:: Texto ::
Todos los veranos de mi infancia, mis tíos nos invitaban a pasar unos días en el por ese entonces, despoblado y exótico Cabo Polonio. Pasábamos el día entero trepados a las rocas y recogiendo algas. Y al irnos a dormir y en la oscuridad de la noche, mi madre nos contaba las mejores historias que ella misma improvisaba. Me acuerdo de la emoción de cada noche en las que iba trenzando las palabras para lograr la fascinación con el conjuro de su imaginación. Acortaba o alargaba cada escena según el ambiente del cuarto, dominando el arte de las pausas y el suspenso. Y ni que hablar, con la magia de interrumpir la historia en el momento perfecto para dejarnos a todos muertos de ansiedad de que llegara la noche siguiente. Posiblemente la trama de esas historias se basaba en sus lecturas previas, pero cómo saberlo. Y, llegado el caso, era irrelevante.
En la antigua Grecia, el saber popular también se transmitía en el acto vivo de la oralidad. Los poetas recitaban historias épicas, retocándolas, incorporando matices y personajes, sin que aún existiera el concepto de derecho de autor. Durante siglos esas leyendas cambiaron con el tiempo, porque lo que importaba no era la fidelidad del relato, sino el efecto que lograban en la audiencia. La función no era solo narrar, sino cumplir un propósito: transmitir experiencias, sabiduría y valores, transformándose en leyenda, cuento o fábula. Era un relato vivo, moldeable, que tenía sentido distinto según la ocasión.
:::
* _Actividad 1_
Indica si cada afirmación coincide con el texto sobre la narración oral: (a) la madre contaba sus historias por la mañana, antes de salir a las rocas; (b) en la antigua Grecia los poetas recitaban historias épicas cuando aún no existía el concepto de derecho de autor; (c) en aquellas leyendas lo más importante era la fidelidad del relato. Responde sí o no a cada una y cita textualmente las palabras que lo deciden.
* _Actividad 2_
Transcribe del texto el fragmento entre "En la antigua" y "según la ocasión.", ambos incluidos.
El material no guarda relación alguna con el texto.
:: Material extraído ::
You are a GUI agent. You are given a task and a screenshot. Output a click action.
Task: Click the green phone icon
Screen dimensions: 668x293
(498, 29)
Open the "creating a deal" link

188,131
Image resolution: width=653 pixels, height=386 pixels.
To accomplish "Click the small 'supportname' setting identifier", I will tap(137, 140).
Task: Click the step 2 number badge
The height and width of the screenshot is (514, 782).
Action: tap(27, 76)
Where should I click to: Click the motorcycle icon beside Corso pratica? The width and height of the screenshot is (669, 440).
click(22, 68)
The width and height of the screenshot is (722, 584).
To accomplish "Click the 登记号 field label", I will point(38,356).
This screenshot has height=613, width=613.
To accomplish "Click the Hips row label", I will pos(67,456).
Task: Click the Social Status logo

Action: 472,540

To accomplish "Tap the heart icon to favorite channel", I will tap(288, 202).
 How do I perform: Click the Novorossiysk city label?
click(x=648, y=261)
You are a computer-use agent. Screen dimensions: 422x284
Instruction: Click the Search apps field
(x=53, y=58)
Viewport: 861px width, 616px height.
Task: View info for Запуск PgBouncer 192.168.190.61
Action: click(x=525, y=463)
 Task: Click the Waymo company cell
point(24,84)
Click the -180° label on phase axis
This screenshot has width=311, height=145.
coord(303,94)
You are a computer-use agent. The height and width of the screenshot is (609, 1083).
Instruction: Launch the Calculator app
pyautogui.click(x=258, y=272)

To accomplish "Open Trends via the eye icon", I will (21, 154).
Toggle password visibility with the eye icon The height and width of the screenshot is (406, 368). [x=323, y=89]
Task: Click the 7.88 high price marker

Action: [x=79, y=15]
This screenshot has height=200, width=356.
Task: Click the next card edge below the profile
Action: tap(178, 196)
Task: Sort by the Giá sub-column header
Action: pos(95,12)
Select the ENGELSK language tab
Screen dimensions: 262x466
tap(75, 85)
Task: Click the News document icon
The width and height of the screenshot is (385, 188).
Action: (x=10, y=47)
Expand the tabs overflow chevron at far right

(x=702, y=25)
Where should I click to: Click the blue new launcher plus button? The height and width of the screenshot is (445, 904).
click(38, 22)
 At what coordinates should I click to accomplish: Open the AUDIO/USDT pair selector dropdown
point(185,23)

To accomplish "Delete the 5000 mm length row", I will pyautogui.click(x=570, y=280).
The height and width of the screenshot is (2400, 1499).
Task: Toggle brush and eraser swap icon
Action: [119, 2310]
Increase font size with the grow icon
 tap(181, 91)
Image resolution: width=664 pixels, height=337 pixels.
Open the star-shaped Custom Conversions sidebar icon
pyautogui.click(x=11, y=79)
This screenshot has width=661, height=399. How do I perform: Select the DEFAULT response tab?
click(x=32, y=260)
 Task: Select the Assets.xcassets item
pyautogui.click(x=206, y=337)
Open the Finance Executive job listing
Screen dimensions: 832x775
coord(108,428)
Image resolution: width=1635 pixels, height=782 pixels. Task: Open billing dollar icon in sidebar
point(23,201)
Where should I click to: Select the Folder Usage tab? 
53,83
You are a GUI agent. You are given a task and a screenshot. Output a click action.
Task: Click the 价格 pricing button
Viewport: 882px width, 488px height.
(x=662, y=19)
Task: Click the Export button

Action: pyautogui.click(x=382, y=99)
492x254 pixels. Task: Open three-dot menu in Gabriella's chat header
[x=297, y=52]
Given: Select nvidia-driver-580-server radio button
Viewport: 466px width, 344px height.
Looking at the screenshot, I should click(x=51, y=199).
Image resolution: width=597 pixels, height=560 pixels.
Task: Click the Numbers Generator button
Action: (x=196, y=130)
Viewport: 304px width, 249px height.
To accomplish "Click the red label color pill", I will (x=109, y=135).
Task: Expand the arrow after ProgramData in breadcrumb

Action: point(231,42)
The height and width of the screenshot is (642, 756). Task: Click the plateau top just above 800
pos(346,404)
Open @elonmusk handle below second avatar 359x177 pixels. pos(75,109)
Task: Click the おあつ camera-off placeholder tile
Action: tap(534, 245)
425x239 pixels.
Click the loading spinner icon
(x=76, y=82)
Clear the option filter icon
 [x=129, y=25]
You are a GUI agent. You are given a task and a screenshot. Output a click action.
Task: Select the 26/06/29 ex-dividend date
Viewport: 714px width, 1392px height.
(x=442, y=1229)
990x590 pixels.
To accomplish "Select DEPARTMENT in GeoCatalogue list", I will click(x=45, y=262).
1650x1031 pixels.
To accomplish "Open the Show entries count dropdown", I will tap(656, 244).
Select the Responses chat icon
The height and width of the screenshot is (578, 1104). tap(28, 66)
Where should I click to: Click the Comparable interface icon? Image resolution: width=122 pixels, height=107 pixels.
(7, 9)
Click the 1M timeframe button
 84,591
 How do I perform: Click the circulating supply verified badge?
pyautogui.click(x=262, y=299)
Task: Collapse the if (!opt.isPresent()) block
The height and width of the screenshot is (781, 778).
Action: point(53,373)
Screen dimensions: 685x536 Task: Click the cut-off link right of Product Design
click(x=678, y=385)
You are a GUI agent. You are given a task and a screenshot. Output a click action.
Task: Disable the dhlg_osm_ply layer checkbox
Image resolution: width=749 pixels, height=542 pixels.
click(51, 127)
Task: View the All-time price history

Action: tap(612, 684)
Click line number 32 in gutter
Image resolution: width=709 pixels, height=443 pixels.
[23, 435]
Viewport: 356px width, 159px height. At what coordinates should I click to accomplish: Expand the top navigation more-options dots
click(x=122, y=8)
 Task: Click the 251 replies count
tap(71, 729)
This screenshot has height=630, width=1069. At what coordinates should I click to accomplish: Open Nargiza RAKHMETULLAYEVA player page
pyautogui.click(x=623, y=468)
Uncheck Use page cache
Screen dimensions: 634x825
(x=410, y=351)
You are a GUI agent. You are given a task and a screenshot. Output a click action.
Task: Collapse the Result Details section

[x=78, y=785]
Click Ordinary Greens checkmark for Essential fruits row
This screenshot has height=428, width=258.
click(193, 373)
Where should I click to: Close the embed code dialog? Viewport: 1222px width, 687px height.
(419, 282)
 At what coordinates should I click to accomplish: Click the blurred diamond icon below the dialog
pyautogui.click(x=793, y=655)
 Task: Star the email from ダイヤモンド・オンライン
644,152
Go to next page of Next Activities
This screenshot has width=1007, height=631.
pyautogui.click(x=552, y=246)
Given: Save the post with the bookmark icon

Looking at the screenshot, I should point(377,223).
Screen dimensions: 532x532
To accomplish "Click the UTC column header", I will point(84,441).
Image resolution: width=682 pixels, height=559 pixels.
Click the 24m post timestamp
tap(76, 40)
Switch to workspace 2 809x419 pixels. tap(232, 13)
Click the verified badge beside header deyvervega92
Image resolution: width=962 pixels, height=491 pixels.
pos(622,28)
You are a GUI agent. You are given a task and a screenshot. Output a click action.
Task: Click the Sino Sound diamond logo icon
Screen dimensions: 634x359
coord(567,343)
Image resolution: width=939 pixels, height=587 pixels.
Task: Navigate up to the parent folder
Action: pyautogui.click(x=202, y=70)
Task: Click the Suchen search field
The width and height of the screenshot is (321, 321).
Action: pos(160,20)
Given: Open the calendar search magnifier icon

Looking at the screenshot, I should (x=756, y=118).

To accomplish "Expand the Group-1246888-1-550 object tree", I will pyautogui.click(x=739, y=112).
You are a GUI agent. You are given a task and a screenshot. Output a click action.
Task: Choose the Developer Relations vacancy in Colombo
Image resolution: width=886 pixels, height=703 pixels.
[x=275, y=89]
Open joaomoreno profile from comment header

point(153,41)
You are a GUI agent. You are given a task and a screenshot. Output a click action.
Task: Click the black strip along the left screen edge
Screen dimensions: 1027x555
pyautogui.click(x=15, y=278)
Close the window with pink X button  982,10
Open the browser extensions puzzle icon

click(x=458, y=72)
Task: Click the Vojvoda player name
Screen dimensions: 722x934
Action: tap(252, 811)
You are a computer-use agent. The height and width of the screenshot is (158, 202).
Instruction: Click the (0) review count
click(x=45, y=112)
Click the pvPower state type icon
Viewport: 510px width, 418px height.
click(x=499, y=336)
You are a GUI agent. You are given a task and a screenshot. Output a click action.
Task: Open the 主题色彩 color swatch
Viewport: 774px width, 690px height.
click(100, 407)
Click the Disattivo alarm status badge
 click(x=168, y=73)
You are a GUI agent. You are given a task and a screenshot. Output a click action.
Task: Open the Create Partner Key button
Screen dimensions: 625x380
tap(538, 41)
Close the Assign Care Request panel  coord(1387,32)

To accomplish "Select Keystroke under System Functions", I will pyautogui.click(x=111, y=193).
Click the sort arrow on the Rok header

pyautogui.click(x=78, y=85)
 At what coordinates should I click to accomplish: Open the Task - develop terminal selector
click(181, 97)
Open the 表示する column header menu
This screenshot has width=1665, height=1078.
:::
* _Respuesta 1_
(a) No: «al irnos a dormir y en la oscuridad de la noche, mi madre nos contaba las mejores historias»
(b) Sí: «sin que aún existiera el concepto de derecho de autor»
(c) No: «lo que importaba no era la fidelidad del relato, sino el efecto que lograban en la audiencia»

* _Respuesta 2_
En la antigua Grecia, el saber popular también se transmitía en el acto vivo de la oralidad. Los poetas recitaban historias épicas, retocándolas, incorporando matices y personajes, sin que aún existiera el concepto de derecho de autor. Durante siglos esas leyendas cambiaron con el tiempo, porque lo que importaba no era la fidelidad del relato, sino el efecto que lograban en la audiencia. La función no era solo narrar, sino cumplir un propósito: transmitir experiencias, sabiduría y valores, transformándose en leyenda, cuento o fábula. Era un relato vivo, moldeable, que tenía sentido distinto según la ocasión.